** GIVEN PASSAGE **
-------------------------

Though the elder Rudek had only a sixth-grade education, after the war he was unwilling to return to Poland and resume his education, said Marta, who now lives in Pasadena. "He was afraid of the Communists."
When he learned it would take about eight years to immigrate to the U.S., Rudek decided in 1948 to relocate to Argentina, where numerous Poles had fled after the war. That's where he met his future wife, also a Polish immigrant. They married in 1949 when Rudek was working as a blacksmith and ironworker. He brought his young family to this country in 1962 when architect Richard J. Neutra sponsored their immigration.
Rudek had done some work for Neutra, who responded by writing "a beautiful letter of recommendation" describing his skills and work ethic that Rudek used to land his job at The Times in 1965, Marta said.

-------------------------

** DATASET CONTENT **
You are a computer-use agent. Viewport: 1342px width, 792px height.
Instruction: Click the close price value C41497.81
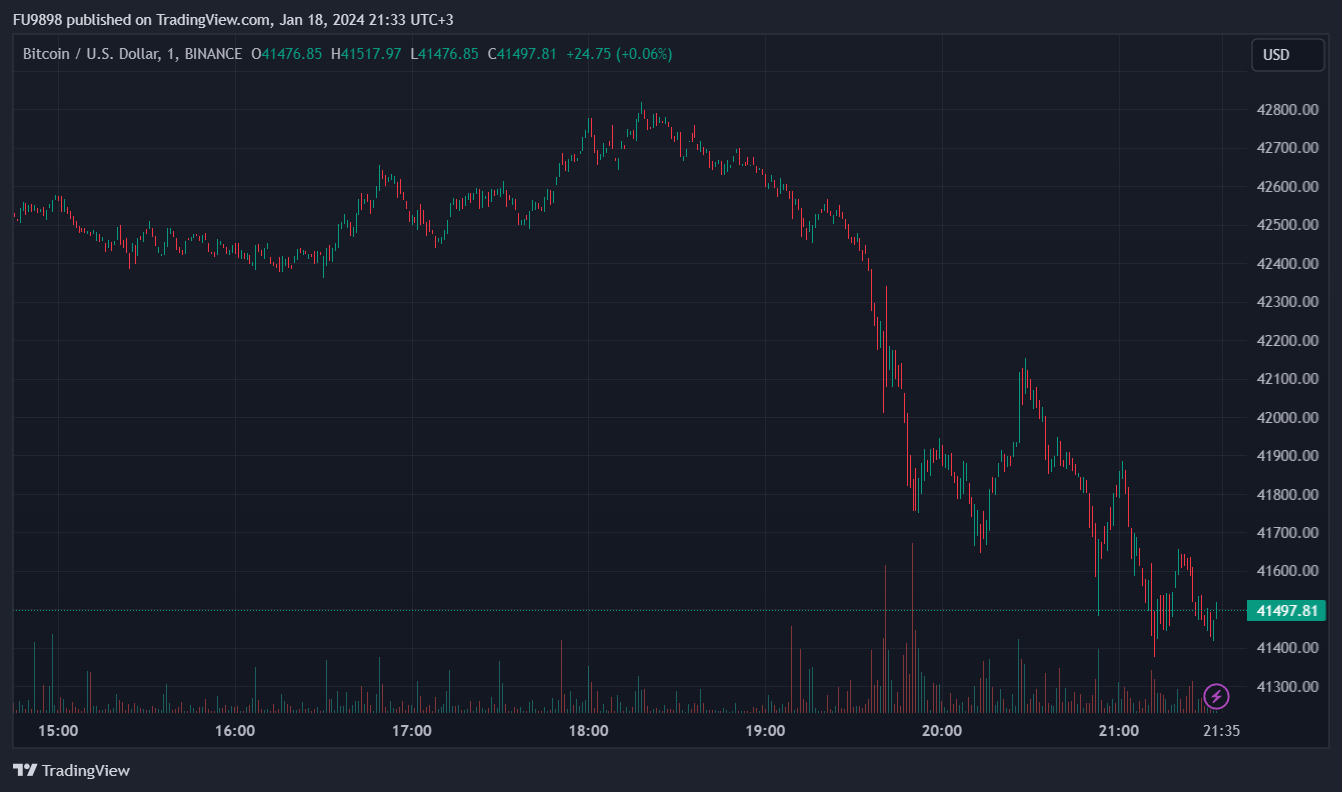click(522, 54)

-------------------------

** EXERCISE REQUIREMENTS **
1 > List every year that appears in the passage about Rudek.
2 > According to the passage about Rudek, what work was he doing when he married in 1949?
3 > Write the next part of the passage about Rudek, picking up after its final sentence.

** THE REPLIES **
1 > 1948, 1949, 1962, 1965

2 > He was working as a blacksmith and ironworker.

3 >
His knowledge of how things worked paid off when the newspaper opened its Olympic Boulevard printing plant downtown. The pressroom was equipped with robotic machines to move two-ton rolls of newsprint. But the robots malfunctioned when being directed to turn at certain intersections. The manufacturer sent engineers from New York to fix them, but they couldn't locate the problem.
Rudek surmised that the electronic chips embedded in the floor that directed the robots were in the wrong place. So he chiseled them out and moved them to a spot where they could signal the robots which way to go. These days, the robotic paper-movers are equipped with lasers that direct them to the proper location.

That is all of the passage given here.